I enjoyed the Twilight series immensely.  I know, I know.  The writing was not on par with the giants of literature we all know and love.  But, sometimes you gotta let your hair down and have a little mindless fun.  When the movies came out I would watch each one and walk away unimpressed.  Blah.  Meh.  So when they announce a change in director I did leap for joy.  Anything was better than more of what they had already churned out, right?

Yep.  It’s better.  The acting, the makeup, the special effects.  The only thing I didn’t like was the score.  Through EVERY. SINGLE. SCENE. there were twinkling tonalities.  Just let these kids speak without all the music in the background!  This isn’t Gone With The Wind for crying out loud.  We don’t need Bella’s Theme, Edward’s Theme, Jacob’s Theme,  Leia’s Theme.  Just pipe down the orchestra!

Overall, good flick.  You know, for a Twilight movie.  Oh heck, with all the garbage Hollywood is churning out, it was pretty good for ANY movie.

Go sink your teeth into it!

Tee hee.  See what I did there?

The One Where I Bash Halloween

Halloween.  That long awaited eve where tiny cherubs and teenage hooligans alike dance under the moonlight, showered in a cascade of confectionery.  Puffy cheeks envelop dainties of all manner and proportion. Chubby fingers covered in the sticky gloss of booty most divine.  To this great night I say…WHAT IN THE HECK ARE WE DOING?

This ain’t the post about how EVIL Halloween is.  You are perfectly capable of Googling all of that jazz.  (BTW-It IS evil. So there.) THIS post is a jump off from I quote I heard today.  A quote from an extremely wise person.  Here it is:

“People say, ‘Halloween is for the candy and the kids’.  Yeah, so are Chi-Mo vans!”  No kidding!  Halloween is the one night a year that child molesters don’t have to waste any gas money!

“Yeah, taking the kids out for Halloween.”

“What is this…Halloween?”

“Oh, you know, you dress up your tiny tots as Pixar characters, take them around to strangers houses and ask for candy.”

“Really?  Do you drive a long distance to do this?”

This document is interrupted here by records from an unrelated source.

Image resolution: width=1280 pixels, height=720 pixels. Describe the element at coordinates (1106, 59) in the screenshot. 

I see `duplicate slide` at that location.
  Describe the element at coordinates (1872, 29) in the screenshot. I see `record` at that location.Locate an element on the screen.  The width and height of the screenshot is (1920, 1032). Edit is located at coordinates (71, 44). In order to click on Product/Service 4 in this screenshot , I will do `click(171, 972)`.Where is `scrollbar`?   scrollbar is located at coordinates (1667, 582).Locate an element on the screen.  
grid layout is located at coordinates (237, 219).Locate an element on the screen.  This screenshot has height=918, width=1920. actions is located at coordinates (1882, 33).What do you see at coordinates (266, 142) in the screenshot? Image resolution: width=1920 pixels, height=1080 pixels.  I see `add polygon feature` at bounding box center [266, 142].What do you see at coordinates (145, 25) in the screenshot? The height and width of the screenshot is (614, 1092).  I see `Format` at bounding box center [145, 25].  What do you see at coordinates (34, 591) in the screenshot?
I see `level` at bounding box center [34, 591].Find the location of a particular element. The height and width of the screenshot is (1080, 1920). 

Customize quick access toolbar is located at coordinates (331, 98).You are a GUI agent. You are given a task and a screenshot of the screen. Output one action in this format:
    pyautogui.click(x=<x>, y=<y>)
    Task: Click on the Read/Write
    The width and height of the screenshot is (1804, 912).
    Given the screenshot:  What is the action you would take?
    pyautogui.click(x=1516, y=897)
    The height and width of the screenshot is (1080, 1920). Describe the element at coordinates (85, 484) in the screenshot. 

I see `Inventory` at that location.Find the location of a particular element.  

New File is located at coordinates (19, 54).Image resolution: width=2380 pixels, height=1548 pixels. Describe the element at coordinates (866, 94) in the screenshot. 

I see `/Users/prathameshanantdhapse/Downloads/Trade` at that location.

“Heck, no, I just go to the neighbors’ houses.”

“Well, alrighty then.”

The whole day is just sad.   Yay, another day that I am REQUIRED to spend a ton of money on costumes, candy and decorations.  My reward?  Oh, getting fat on my kids candy until Thanksgiving.  No thanks.  Not to mention the unspoken “graduation” that occurs. You know the one:

“But Mommy, why can’t I be a Elizabeth Cady Stanton for Halloween?”

“Oh dear, you are a hoot! Everyone knows when you turn nine you have to dress like a prostitute for Halloween.”

(Child wrinkles nose in confusion.)

“Don’t worry dear, Mommy did it when she was eleven!  Be glad!  We’ve come a LONG way!”

“Annnnnnnd, you also get to Trick or Treat by YOURSELF this year while MOMMY makes margaritas.”

“Okay, Mommy.”

“Oh and uh, stay away from old man Crandall’s house.”

In case you couldn’t tell, I have a slightly different opinion about Halloween.  No fear…I won’t judge you for doing it with your children.  Much.